A WAF is a security solution that is utilized to monitor, filter or block inbound and outbound web application traffic.
What is Neustar UltraDDoS Protect?
Neustar UltraDDoS Protect is a DDoS mitigation service. UltraDDoS Protect scrubs malicious Internet traffic, allowing clean, legitimate traffic to flow to your infrastructure.
What is Neustar UltraWAF?
UltraWAF is a cloud-provider, hardware and CDN agnostic security solution, making it compatible anywhere applications are hosted. Integrated with Neustar’s always-on DDoS mitigation service, the combination provides a comprehensive, layered protection stack that proactively prevents bot-based volumetric attacks, as well as threats that target the application layer, such as SQL, XSS, CSRF, session hijacking, data exfiltration and zero-day vulnerabilities.

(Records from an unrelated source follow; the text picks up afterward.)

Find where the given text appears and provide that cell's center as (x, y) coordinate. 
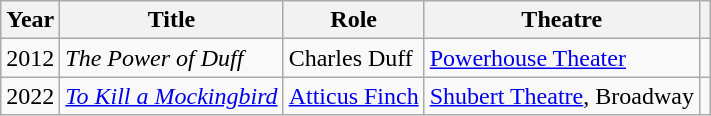
Powerhouse Theater (562, 58)
Atticus Finch (354, 96)
Theatre (562, 20)
Title (172, 20)
Role (354, 20)
The Power of Duff (172, 58)
Shubert Theatre, Broadway (562, 96)
Charles Duff (354, 58)
To Kill a Mockingbird (172, 96)
2012 (30, 58)
Year (30, 20)
2022 (30, 96)
Return the (x, y) coordinate for the center point of the cell that contains the specified text.  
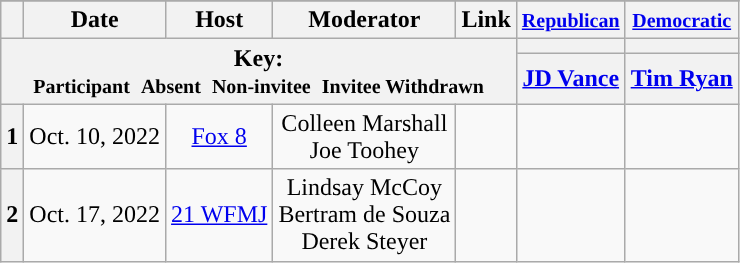
Oct. 17, 2022 (95, 215)
1 (12, 136)
JD Vance (570, 78)
Tim Ryan (682, 78)
Link (486, 20)
Fox 8 (220, 136)
Republican (570, 20)
Democratic (682, 20)
Host (220, 20)
Key: Participant Absent Non-invitee Invitee Withdrawn (259, 72)
Moderator (364, 20)
Date (95, 20)
Colleen MarshallJoe Toohey (364, 136)
2 (12, 215)
Oct. 10, 2022 (95, 136)
21 WFMJ (220, 215)
Lindsay McCoyBertram de SouzaDerek Steyer (364, 215)
Provide the [X, Y] coordinate of the cell's center where the given text is located.  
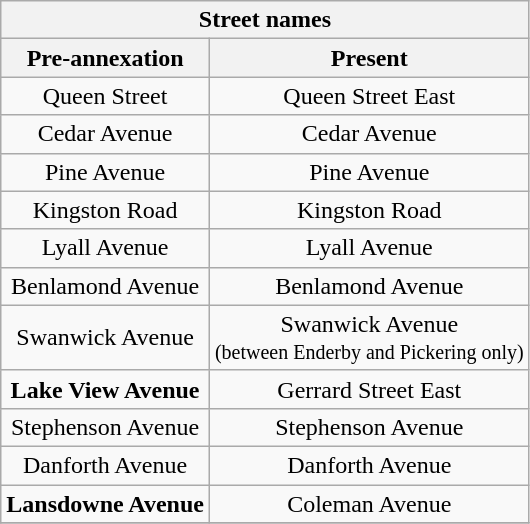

Are UltraDDoS Protect and UltraWAF PCI Compliant?
Yes. Neustar maintains PCI DSS Level 1 compliance for it’s UltraWAF and UltraDDoS Protect solutions. Neustar is audited annually by a third-party Qualified Security Assessor QSA. Neustar's Attestation of Compliance (AoC) is available upon request.
Why is a low Time to live (TTL) important for DNS redirection?
With a low TTL, your DNS changes will take effect faster throughout the Internet. The TTL determines how long recursive servers cache your records. The lower the TTL, the sooner these servers seek new answers from your authoritative DNS server. Generally, the TTL default is 86400 seconds—24 hours, way too long when you’re under a DDoS attack. Neustar recommends that you set your TTL for DNS A records to 300 seconds (five minutes). Your changes will happen more quickly, ensuring you can redirect and protect your traffic.
What is an HTTP Flood attack?
An HTTP flood attack is a volumetric, application layer attack designed to overwhelm a server with HTTP requests
What is a Network Time Protocol (NTP) attack?
It is a DDoS attack that targets the NTP server – flooding it with traffic so that is can not respond.